#### [Work to be completed]
Beneath this instruction is a listing. Transcribe from it only the stretch from the line with "Image resolution: width=756" through the line with "886x507 pixels.", both end lines included, exactly as written.

#### [Data shown]

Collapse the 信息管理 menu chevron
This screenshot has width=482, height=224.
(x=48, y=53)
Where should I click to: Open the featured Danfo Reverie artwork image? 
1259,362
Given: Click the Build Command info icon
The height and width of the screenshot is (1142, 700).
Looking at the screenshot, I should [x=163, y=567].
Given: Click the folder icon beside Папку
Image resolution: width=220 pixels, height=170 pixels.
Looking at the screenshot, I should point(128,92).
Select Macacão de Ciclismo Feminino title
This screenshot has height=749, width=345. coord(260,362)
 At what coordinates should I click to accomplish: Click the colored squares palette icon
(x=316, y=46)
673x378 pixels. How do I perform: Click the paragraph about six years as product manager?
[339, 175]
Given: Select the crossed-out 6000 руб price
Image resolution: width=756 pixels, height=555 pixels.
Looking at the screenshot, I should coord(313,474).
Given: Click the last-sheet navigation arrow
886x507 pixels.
---
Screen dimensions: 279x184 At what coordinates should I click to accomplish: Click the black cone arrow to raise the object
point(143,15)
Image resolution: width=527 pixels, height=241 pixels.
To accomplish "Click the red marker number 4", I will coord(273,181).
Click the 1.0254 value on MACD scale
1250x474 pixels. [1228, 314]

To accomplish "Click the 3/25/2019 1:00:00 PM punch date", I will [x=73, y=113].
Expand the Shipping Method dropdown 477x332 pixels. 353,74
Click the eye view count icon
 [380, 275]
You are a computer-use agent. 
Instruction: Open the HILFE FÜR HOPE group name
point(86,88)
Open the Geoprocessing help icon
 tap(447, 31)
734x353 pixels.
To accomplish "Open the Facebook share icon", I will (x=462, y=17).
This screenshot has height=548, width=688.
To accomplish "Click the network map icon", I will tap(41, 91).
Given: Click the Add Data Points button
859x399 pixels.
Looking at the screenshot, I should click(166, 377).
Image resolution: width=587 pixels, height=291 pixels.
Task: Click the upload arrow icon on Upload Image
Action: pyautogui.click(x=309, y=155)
---
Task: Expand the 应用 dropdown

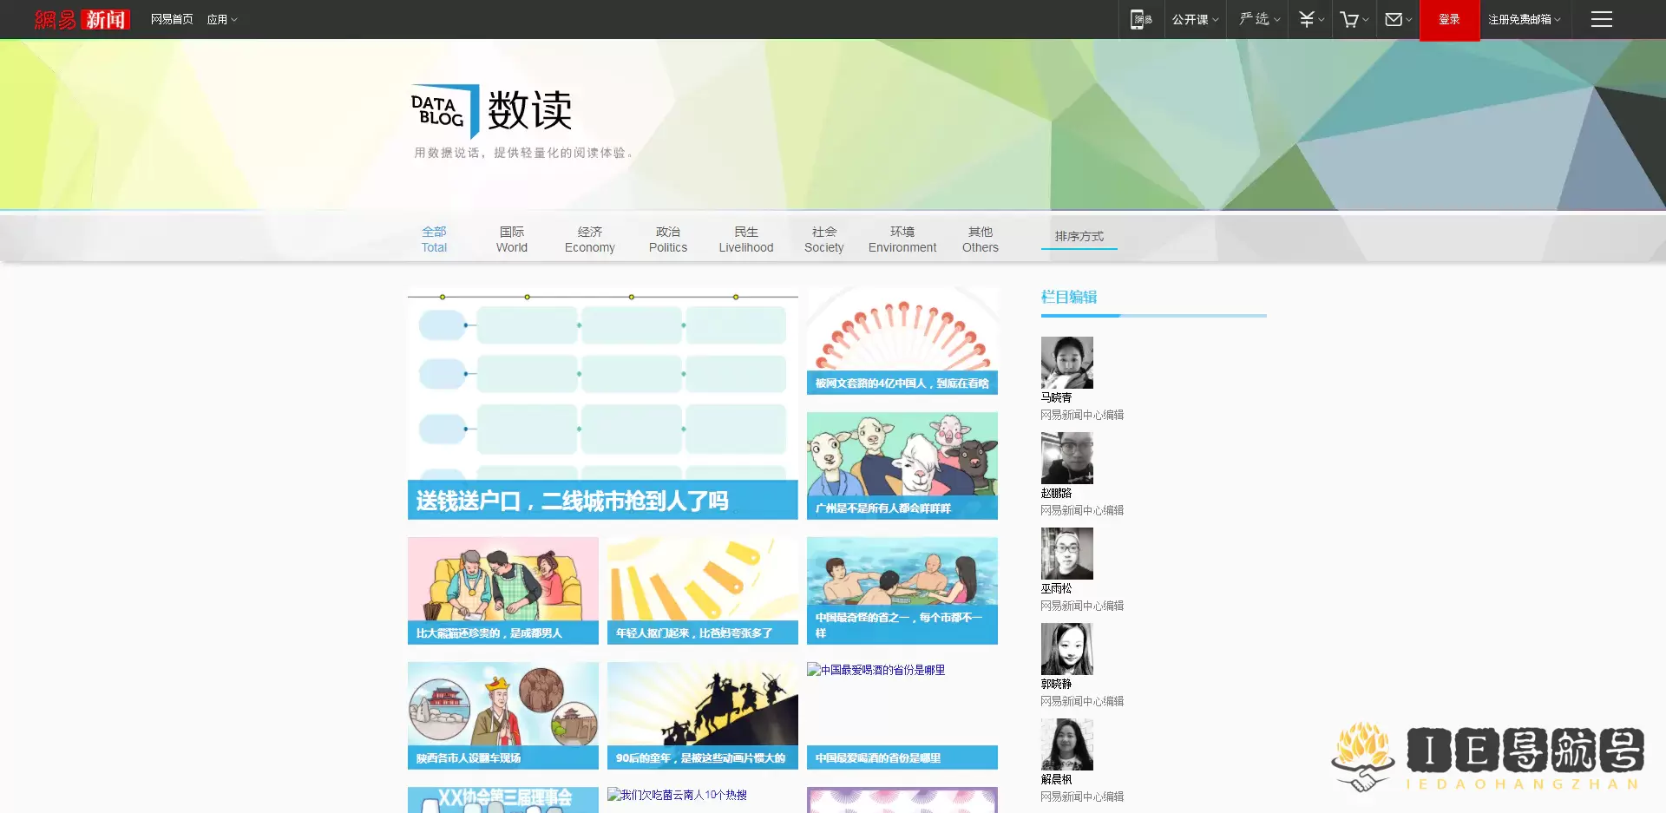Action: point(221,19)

#### [Solution]
Image resolution: width=756 pixels, height=555 pixels.
Looking at the screenshot, I should coord(313,474).
Given: Click the last-sheet navigation arrow
886x507 pixels.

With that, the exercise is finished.